### EXERCISE TEXT
####################

Tick Repellents for the Skin
The use of repellents applied to the skin can reduce your exposure to tick bites. It is important to keep in mind that insect repellents have varying degrees of effectiveness against ticks. Consumer Reports provides effectiveness ratings for both mosquitoes and deer ticks on a number of repellents that contain Picaridin, DEET and essential oils. Though DEET containing products have been shown to be the most effective overall insect repellent for deterring mosquitoes, black flies and gnats; it is only effective at repelling ticks for brief time periods after being applied and then must be re-applied. Some commercial products made with Picaridin, IR3525, as well as Oil of Lemon Eucalyptus have shown higher effectiveness against ticks.
DEET (chemical name: N,N-diethyl-m-toluamide or N,N-diethyl-3-methyl-benzamide). Products containing DEET include, but are not limited to, Off!, Cutter, Sawyer, and Ultrathon.
Picaridin (KBR 3023 [Bayrepel] and icaridin outside the US; chemical name: 2-(2-hydroxyethyl)-1-piperidinecarboxylic acid 1-methylpropyl ester). Products containing picaridin include, but are not limited to, Cutter Advanced, Skin So Soft Bug Guard Plus, and Autan (outside the US).
Oil of lemon eucalyptus (OLE) or PMD (chemical name: para-menthane-3,8-diol), the synthesized version of OLE. Products containing OLE and PMD include, but are not limited to, Repel and Off ! Botanicals. This recommendation refers to EPA-registered products containing the active ingredient OLE (or PMD). “Pure” oil of lemon eucalyptus (essential oil not formulated as a repellent) is not recommended; it has not undergone similar, validated testing for safety and efficacy and is not registered with EPA as an insect repellent.
IR3535 (chemical name: 3-[N-butyl-N-acetyl]-aminopropionic acid, ethyl ester). Products containing IR3535 include, but are not limited to, Skin So Soft Bug Guard Plus Expedition and SkinSmart.
2-undecanone (chemical name: methyl nonyl ketone). The product BioUD contains 2-undecanone.
EPA characterizes the active ingredients DEET and picaridin as “conventional repellents” and OLE, PMD, IR3535, and 2-undecanone as “biopesticide repellents,” which are either derived from or are synthetic versions of natural materials.
Many products are not recommended on young children. The American Academy of Pediatrics provides guidelines for repellent use in children are found here.
The use of repellents can reduce your exposure to ticks, however daily tick checks should be part of your routine every time you go outdoors.

####################

### MATERIAL SUPPLIED
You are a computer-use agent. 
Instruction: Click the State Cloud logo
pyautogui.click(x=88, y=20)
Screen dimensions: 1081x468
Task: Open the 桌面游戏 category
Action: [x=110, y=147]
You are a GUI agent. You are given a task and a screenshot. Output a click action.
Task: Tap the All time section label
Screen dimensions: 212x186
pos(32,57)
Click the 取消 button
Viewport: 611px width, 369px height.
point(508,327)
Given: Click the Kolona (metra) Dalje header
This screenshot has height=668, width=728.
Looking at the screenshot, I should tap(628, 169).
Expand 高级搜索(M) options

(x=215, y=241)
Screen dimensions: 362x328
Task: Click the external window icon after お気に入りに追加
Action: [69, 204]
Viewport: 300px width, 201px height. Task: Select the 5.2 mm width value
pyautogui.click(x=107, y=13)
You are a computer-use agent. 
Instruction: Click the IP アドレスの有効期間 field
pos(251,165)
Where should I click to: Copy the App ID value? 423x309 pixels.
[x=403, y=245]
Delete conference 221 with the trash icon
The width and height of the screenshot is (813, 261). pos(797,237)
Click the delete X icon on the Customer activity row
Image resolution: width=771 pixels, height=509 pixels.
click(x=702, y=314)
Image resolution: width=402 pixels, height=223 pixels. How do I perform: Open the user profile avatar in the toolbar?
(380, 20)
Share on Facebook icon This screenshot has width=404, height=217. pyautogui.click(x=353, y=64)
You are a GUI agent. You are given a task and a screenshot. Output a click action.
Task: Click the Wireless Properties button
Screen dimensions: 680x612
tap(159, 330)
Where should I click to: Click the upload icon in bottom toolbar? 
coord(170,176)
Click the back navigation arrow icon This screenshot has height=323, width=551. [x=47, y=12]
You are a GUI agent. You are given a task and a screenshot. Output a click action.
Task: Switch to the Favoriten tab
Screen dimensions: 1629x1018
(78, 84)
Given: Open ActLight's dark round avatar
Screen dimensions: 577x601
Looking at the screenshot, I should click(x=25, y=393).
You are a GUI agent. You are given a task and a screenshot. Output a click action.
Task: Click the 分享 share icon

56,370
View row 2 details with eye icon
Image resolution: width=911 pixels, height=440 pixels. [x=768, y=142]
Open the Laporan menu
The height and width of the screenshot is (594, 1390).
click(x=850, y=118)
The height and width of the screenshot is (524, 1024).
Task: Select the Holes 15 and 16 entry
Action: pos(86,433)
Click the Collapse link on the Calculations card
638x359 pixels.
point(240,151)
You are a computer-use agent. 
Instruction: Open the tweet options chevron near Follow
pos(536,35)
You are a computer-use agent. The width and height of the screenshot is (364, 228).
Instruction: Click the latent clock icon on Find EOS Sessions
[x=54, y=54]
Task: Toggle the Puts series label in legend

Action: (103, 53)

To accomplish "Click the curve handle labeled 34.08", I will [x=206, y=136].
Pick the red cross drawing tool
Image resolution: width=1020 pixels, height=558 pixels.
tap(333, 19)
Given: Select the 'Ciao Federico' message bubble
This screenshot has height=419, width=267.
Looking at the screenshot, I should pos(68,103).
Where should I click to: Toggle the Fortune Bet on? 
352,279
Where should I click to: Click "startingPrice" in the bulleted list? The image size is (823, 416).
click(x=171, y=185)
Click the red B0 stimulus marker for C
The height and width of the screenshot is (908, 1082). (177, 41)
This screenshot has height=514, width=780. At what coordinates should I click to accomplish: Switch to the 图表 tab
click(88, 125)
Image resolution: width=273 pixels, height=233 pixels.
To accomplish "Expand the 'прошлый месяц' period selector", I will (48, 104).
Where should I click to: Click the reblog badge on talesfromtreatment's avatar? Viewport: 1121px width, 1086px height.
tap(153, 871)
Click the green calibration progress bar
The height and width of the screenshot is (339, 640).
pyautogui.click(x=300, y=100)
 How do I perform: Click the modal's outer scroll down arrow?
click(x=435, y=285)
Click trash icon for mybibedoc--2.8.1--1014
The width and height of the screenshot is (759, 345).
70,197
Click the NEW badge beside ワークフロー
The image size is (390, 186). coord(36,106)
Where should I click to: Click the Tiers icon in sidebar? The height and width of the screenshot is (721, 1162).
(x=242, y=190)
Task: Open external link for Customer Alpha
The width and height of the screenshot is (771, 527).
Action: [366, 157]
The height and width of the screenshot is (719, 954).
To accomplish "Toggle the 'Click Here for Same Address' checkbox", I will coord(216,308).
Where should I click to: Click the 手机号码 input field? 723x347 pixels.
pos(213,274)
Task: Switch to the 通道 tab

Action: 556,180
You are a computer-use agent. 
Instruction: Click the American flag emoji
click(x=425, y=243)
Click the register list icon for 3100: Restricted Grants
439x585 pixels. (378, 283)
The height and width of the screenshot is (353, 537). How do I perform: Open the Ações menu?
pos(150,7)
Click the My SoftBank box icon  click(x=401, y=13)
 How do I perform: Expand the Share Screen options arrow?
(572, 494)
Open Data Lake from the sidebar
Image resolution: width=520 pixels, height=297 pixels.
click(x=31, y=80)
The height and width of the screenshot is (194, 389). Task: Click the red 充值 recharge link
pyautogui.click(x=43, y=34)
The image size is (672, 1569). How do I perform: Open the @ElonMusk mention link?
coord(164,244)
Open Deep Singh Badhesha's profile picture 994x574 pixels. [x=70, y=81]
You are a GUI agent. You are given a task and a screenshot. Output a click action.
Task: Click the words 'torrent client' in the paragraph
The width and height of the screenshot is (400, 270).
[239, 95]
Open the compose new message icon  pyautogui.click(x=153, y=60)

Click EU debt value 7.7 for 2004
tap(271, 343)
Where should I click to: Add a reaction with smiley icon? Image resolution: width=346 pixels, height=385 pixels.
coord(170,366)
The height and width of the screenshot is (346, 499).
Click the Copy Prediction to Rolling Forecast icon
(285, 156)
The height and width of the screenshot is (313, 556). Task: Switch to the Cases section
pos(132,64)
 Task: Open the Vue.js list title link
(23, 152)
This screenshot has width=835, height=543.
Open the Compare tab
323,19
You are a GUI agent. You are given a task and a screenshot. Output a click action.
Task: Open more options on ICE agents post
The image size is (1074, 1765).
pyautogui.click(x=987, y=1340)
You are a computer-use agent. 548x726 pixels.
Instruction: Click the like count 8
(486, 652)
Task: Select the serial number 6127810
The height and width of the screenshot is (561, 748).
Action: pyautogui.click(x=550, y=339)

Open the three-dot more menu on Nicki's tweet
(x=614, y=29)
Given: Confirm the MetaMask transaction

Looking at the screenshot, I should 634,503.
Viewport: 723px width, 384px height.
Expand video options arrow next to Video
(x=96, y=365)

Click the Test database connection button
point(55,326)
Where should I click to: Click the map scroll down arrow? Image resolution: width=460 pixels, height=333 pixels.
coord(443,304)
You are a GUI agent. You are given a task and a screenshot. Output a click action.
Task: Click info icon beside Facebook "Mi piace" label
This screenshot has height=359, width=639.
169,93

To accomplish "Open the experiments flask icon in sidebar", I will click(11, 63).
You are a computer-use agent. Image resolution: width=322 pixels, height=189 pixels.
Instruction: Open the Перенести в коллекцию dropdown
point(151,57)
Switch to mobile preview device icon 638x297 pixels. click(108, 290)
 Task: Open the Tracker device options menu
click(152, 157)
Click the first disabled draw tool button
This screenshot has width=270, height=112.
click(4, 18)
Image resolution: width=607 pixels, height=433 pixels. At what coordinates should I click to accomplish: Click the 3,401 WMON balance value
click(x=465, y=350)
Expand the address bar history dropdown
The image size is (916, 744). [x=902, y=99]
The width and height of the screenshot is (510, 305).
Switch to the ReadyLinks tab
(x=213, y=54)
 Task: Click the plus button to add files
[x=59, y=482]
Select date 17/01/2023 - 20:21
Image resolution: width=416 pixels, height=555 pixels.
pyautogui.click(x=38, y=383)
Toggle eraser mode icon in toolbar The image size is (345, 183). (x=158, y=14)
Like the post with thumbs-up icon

####################

Please repeat the part of the tick repellent text that opens with the words containing "Many products are" and closes with "are found here.", swapping "young children" for "toddlers".

### REPLY
Many products are not recommended on toddlers. The American Academy of Pediatrics provides guidelines for repellent use in children are found here.